For three years now, every middle schooler has been given a personal electronic device to use throughout the school year. Beginning next year, every student in seventh through 12th grades will have iPad Minis; those in third through sixth grades will have iPods.

The junior high's paper costs have fallen nearly 60 percent since the students began working on iPads and iPods, Rowley said.

"I love this a lot more," said Robyn Sherwood, a seventh-grade honors math student who uses her iPad Mini in math and English, but can also take photos of her hand-written history notes to study later.

She even did her homework on a plane to Mexico without having to lug a heavy text. "It's a lot easier," she said.

Sadie Asbridge, also a seventh-grade honors math student, said she can take a screen shot of a problem that's giving her trouble and email it to her teacher, Jill Jackson, from home at night.

"I usually get a response," she said. "Then you don't have the embarrassment of having it in front of everyone."

Other schools involved in the pilot project do not have electronic devices for all their students, but they've embraced Utah Middle School Math.

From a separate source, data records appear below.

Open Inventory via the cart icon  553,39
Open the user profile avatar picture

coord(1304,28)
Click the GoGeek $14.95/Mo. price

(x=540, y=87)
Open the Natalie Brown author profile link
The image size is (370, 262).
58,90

For one thing, most schools allow the students to write in the workbooks, a big advantage over the traditional hardbound books passed down from year to year, teachers said.

"I feel like they're getting a much deeper understanding," said Kara Boyd, who teaches seventh- and eighth-grade math at Monticello High.

Mary Rhodes, principal of Eisenhower Junior High School, said she's optimistic the new text will help her students close a gap in their end-of-year math scores.

"The kids are learning concepts that evaded them before," Rhodes said.

Rowley said he couldn't be more pleased with the new core standards and the text for teaching them.

"It's not teaching them to get the right answers," he said. "It's teaching them to solve problems."